While the testimony is conflicting in some details, it would authorize the jury to find that the appellant had come from a neighboring county with the intention of spending a Saturday night with his former girl friend. When he arrived at her home he found Lawrence and another male there. After spending a few minutes inside drinking beer, appellant went to his truck and got his rifle. Returning to the house, he found the door locked. A shot was fired into the door. The door was opened and the victim and the other male ran out the back door of the house. Appellant went to the back door and fired again. The victim’s body was found in the yard near the house the next morning.

1. Appellant argues in his first enumeration of error, that the trial court improperly allowed the state to reopen its case after both the state and defense had rested.

The appellant testified that his gun accidentally discharged at his former girl friend’s door after he went to get it from his truck with the intention of keeping it with him while he spent the night with her. At the conclusion of appellant’s testimony, the state called the sheriff as a rebuttal witness. The sheriff testified that the appellant had told him that he had shot into the door, indicating the act was deliberate rather than accidental, after he found the door had been locked during his brief absence.

Decided February 25, 1981.

Donald W. Huskins, for appellant.

Joseph H. Briley, District Attorney, Arthur K. Bolton, Attorney General, Russell N. Sewell, Jr., Assistant Attorney General, for appellee.

The sheriffs testimony was admitted after the court first held a hearing, outside the presence of the jury, and ruled the statement was admissible.

Clearly, the statement appellant gave to the sheriff conflicted with his sworn testimony and was proper rebuttal testimony. This court has held that the state may present rebuttal testimony at the conclusion of the defense’s testimony. Johnson v. State, 244 Ga. 295 (260 SE2d 23) (1979); Dixon v. State, 243 Ga. 46 (252 SE2d 431) (1979), and Terry v. State, 243 Ga. 11 (252 SE2d 4296) (1979). See also Hurt v. State, 239 Ga. 665 (238 SE2d 542) (1977) and Woodward v. State, 197 Ga. 60 (28 SE2d 480) (1944).

We find no merit to appellant’s first enumeration of error.

2. As his second enumeration of error, appellant contends the tried court erred in failing to charge the jury on the law of admissions or confessions after admitting appellant’s statement to the sheriff into evidence.

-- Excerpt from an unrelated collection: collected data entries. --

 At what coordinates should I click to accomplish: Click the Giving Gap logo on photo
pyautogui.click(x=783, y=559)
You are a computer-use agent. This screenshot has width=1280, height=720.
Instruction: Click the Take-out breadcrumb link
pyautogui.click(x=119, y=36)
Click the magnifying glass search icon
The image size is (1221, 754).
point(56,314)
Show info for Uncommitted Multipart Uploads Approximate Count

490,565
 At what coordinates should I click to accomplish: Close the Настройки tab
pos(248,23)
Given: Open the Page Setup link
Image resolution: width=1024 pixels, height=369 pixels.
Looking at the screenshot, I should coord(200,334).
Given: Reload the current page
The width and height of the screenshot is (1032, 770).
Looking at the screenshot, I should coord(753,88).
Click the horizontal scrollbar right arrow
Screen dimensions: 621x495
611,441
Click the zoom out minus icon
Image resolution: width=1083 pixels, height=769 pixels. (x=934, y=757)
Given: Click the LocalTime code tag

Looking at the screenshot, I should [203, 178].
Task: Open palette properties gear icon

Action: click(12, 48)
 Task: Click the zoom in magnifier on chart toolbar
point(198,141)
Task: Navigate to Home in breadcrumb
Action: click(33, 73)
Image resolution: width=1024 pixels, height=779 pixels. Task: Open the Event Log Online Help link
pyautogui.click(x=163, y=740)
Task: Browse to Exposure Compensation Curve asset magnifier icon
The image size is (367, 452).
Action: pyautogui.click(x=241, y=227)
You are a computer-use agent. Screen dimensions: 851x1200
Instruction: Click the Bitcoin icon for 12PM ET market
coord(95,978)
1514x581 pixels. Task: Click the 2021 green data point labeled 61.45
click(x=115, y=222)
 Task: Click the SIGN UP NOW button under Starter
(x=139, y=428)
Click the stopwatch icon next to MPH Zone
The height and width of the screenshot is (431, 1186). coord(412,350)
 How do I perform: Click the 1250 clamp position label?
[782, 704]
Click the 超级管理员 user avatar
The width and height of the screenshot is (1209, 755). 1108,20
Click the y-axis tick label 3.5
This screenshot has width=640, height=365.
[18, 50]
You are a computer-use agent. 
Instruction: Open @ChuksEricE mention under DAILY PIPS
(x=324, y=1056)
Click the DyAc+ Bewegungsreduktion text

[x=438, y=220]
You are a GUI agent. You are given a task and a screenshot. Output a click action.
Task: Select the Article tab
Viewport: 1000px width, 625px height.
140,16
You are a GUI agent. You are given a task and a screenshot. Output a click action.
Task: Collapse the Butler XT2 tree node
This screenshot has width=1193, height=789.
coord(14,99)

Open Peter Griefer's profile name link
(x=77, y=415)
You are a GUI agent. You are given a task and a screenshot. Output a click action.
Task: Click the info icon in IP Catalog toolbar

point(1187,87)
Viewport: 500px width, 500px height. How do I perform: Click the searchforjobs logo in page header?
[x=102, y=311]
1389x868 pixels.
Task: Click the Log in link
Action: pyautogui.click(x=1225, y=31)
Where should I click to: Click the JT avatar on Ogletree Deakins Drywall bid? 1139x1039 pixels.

The record does not reflect that appellant either requested that a charge be made with regard to the voluntariness of the confession or objected to the charge as given by the court. In Green v. State, 230 Ga. 756, 759 (199 SE2d 199) (1973) we held that unless charges given were harmful as a matter of law and failed to provide the jury with proper guidelines for determining guilt or innocence, it was not error to omit specific charges when no specific written requests to charge were given or objections were made thereto. See also Spear v. State, 230 Ga. 74 (195 SE2d 397) (1973); and Ivy v. State, 220 Ga. 699, 670 (141 SE2d 541) (1965).

We find no merit in appellant’s second enumeration of error.

Judgment affirmed.

All the Justices concur.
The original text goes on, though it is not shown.